On 22/03/2014 15:05, Quoth Nate:
Try using concurrency_hint = number of threads you'll create. At least with I/O Completion ports (Windows NT), only concurrency_hint threads can perform an asynchronous operation simultaneously. All other threads have to wait. The default constructor probably uses concurrency_hint = #processors but tbh I'm not sure. disclaimer: I'm also not sure if I/O Completion ports actually supports more threads than #processors. MSDN doesn't suggest that there's any limit.
It does. It's fairly common to allocate 1.5x or 2x #processors threads to the pool. What happens then is that Windows will keep up to #processors threads (or whatever other concurrency value you specify) processing from the completion port at all times -- if one of the worker threads goes to sleep on some resource other than the completion port itself (during the course of whatever processing it's doing) then it will allow one of the "extra" threads to be woken if needed.

Gavin Lambert wrote
It does.
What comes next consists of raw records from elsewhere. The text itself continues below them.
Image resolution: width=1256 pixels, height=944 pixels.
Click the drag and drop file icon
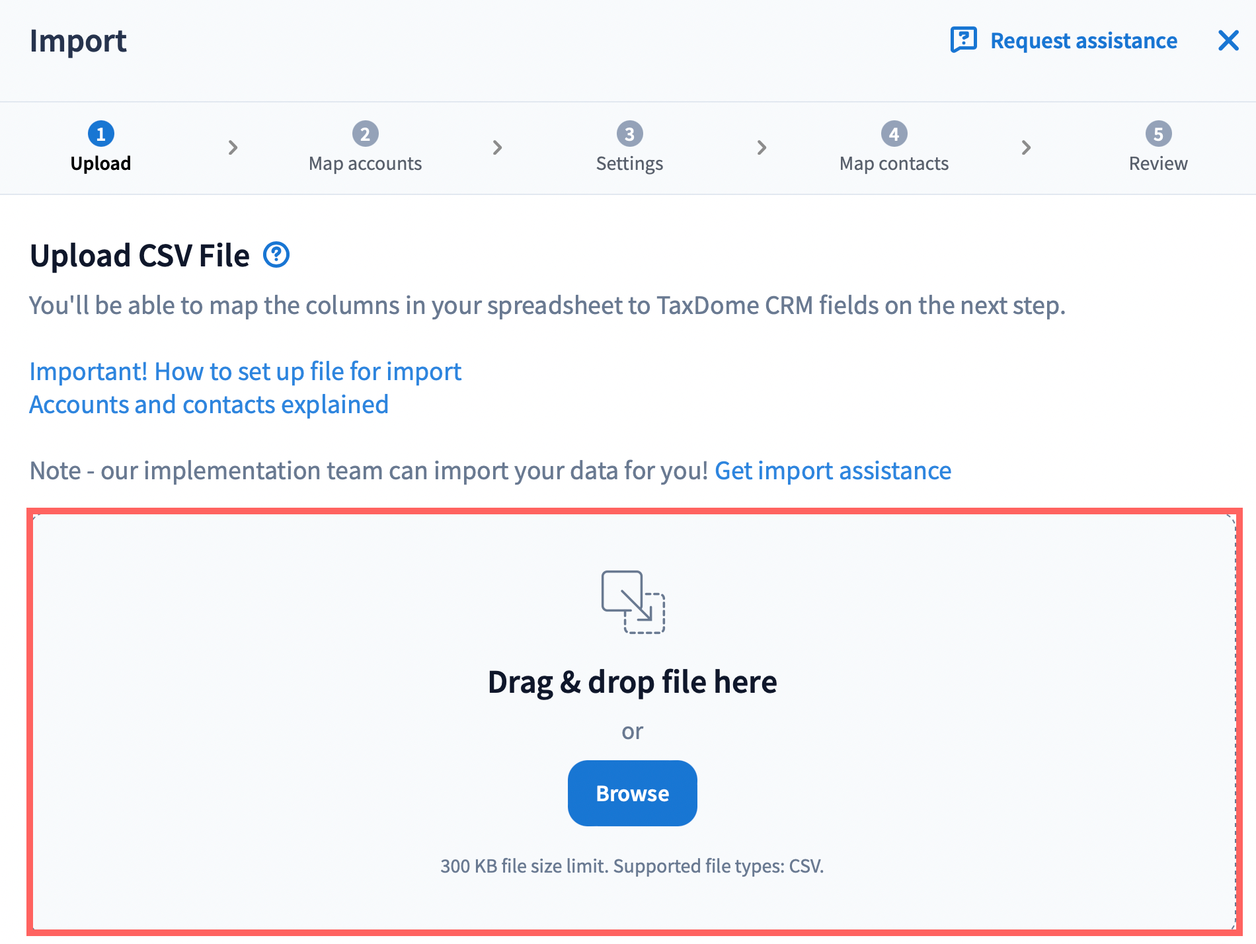[633, 602]
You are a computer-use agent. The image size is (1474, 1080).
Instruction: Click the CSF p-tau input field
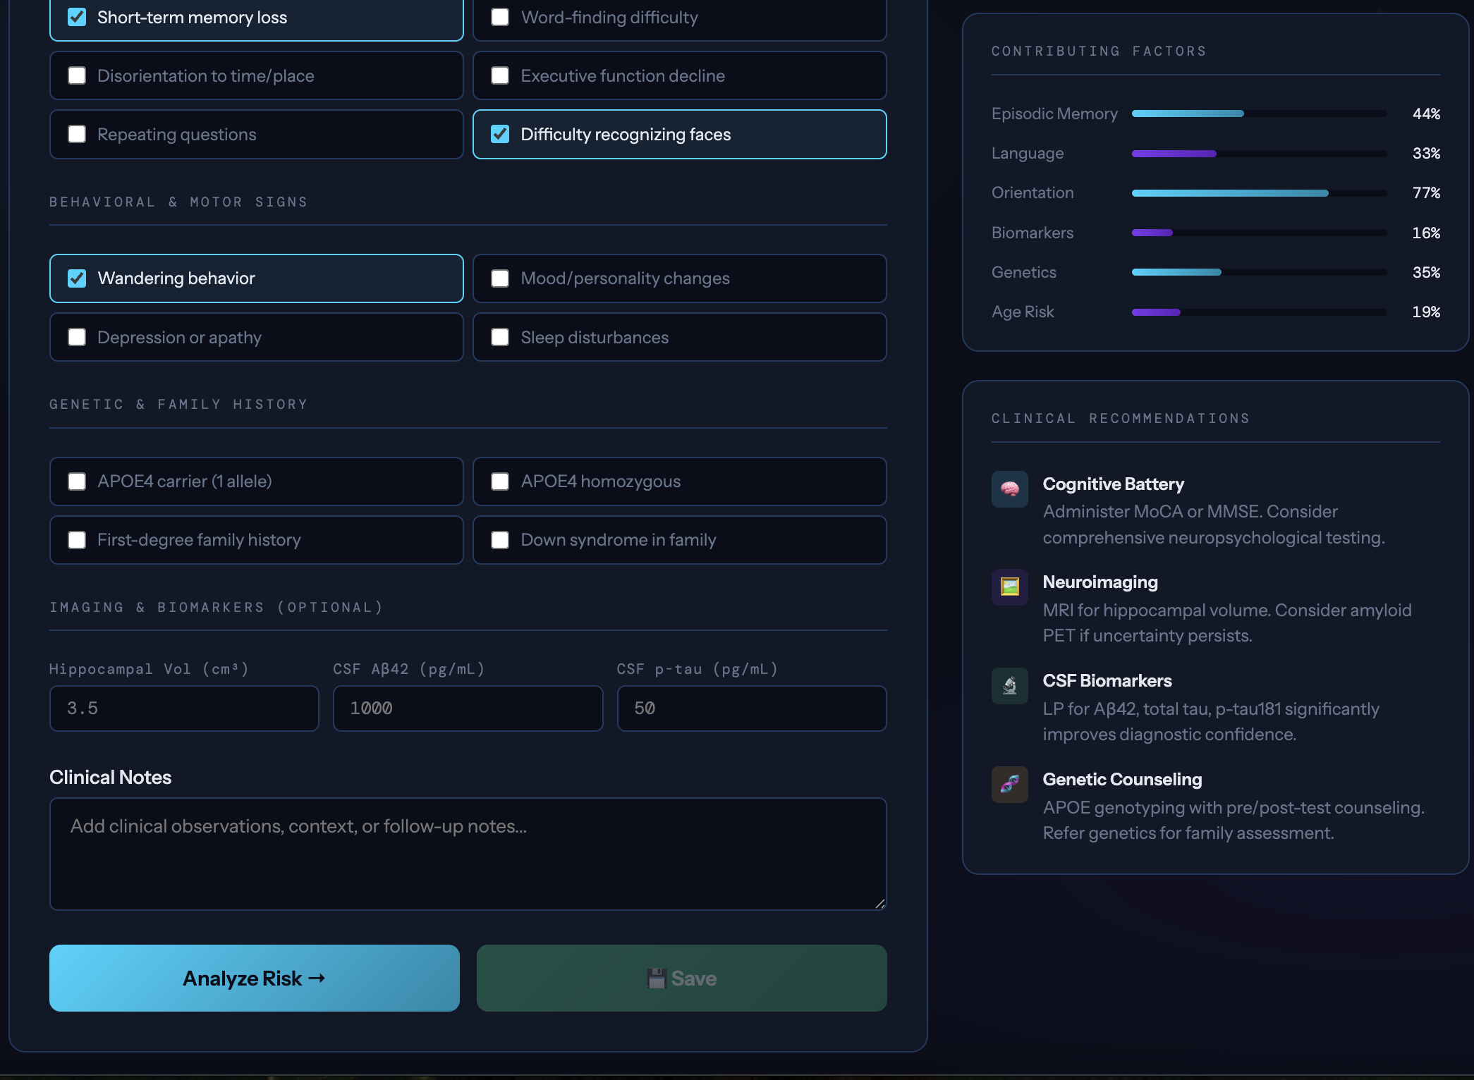pyautogui.click(x=751, y=708)
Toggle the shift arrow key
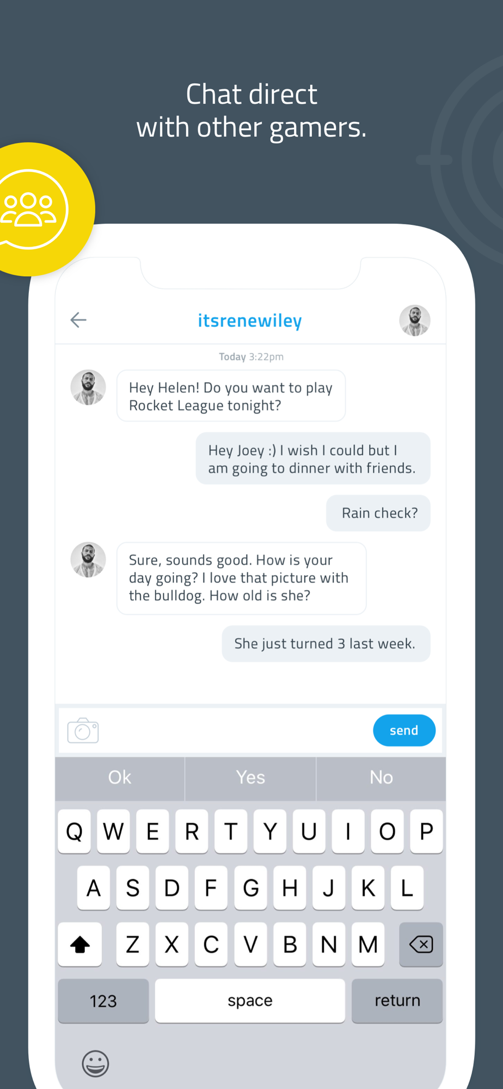 click(x=80, y=945)
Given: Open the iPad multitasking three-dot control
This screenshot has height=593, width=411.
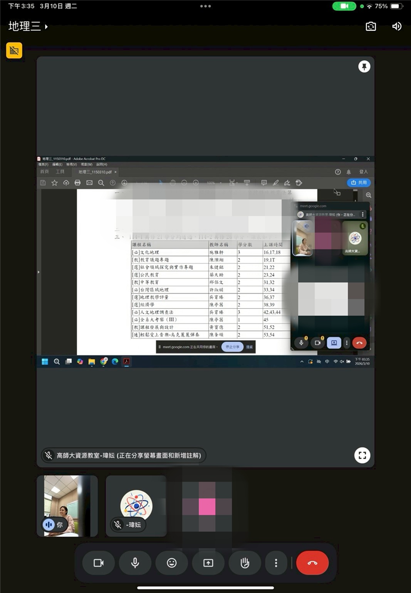Looking at the screenshot, I should pos(206,6).
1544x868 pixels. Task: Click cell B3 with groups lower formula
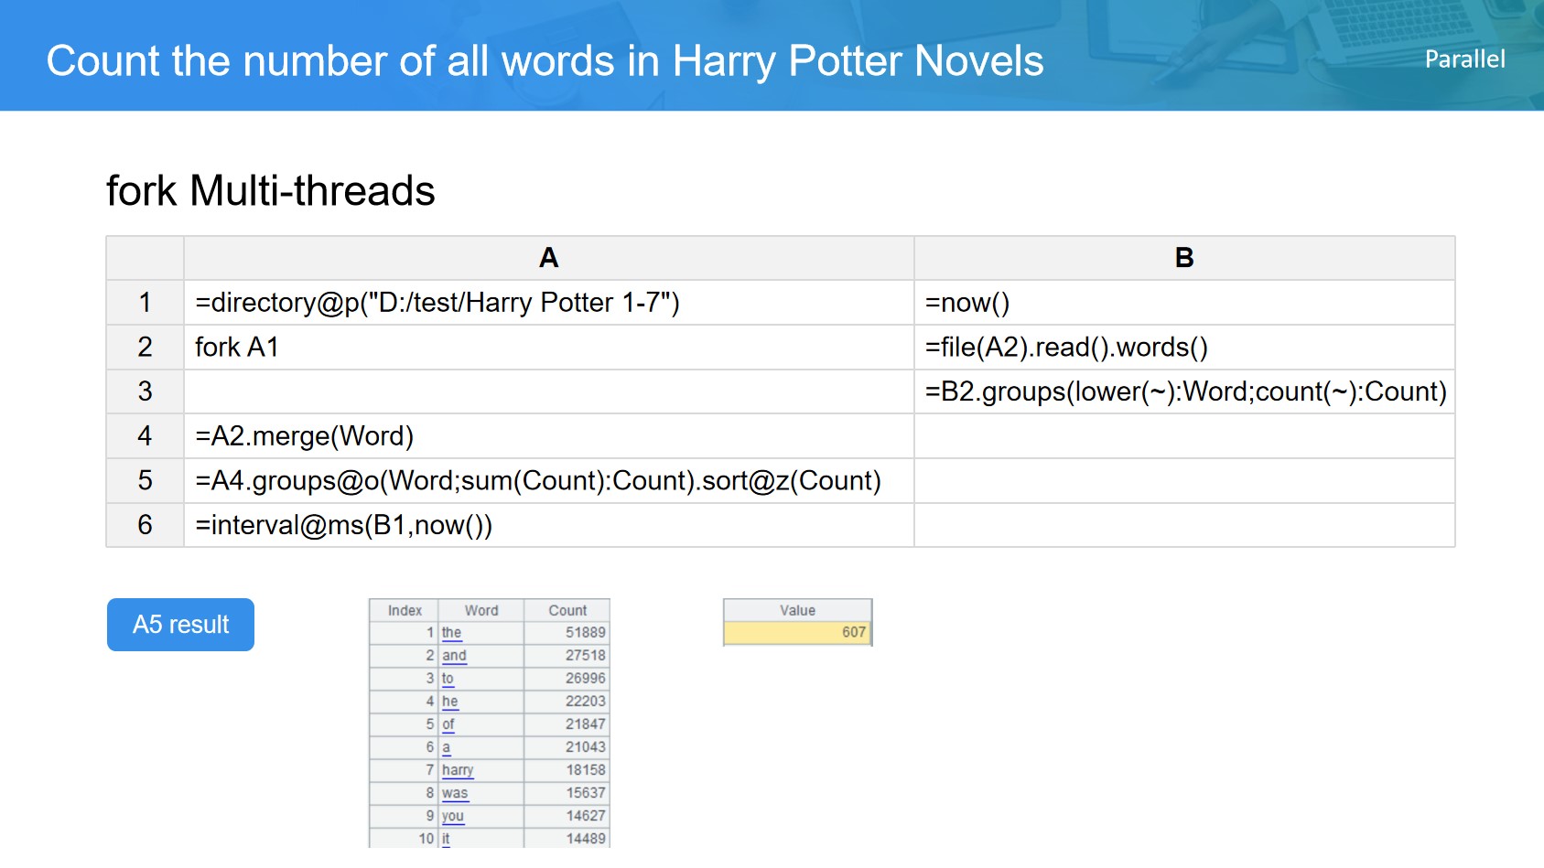(1183, 391)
It's fairly common to allocate 1.5x or 2x #processors threads to the pool. What happens then is that Windows will keep up to #processors threads (or whatever other concurrency value you specify) processing from the completion port at all times -- if one of the worker threads goes to sleep on some resource other than the completion port itself (during the course of whatever processing it's doing) then it will allow one of the "extra" threads to be woken if needed.
Given that in the sample use case I've there are only 2 threads that are working on ioservice I think it doesn't matter what value set as concurrency_hint. Let me know if I'm missing something. -- View this message in context: http://boost.2283326.n4.nabble.com/boost-asio-synchronous-vs-asynchronous-op... Sent from the Boost - Users mailing list archive at Nabble.com.

Nathaniel J Fries wrote
Also, the main point of asynchronous I/O is that you don't need a thread-per-file/connection to achieve necessary performance. A typical asynchronous I/O server will have either 1 or #processors dedicated I/O threads and use a fixed number of worker threads for non-IO tasks, not a thread-per-connection. I would suggest that this renders your benchmark questionable even after you make my suggested change.
Yes, I don't intend to create one thread per connection in asynchronous case. Just for this sample use case I created a thread on connection request and used it to generate messages. My main concern is, if we are trying to send messages asynchronously (in non-ioservice thread) then the performance is significantly bad compare to sending the messages synchronously in the connection thread (of course if more and more number of clients get added then thread-per-connection in synchronous case won't scale well). -- View this message in context: http://boost.2283326.n4.nabble.com/boost-asio-synchronous-vs-asynchronous-op... Sent from the Boost - Users mailing list archive at Nabble.com.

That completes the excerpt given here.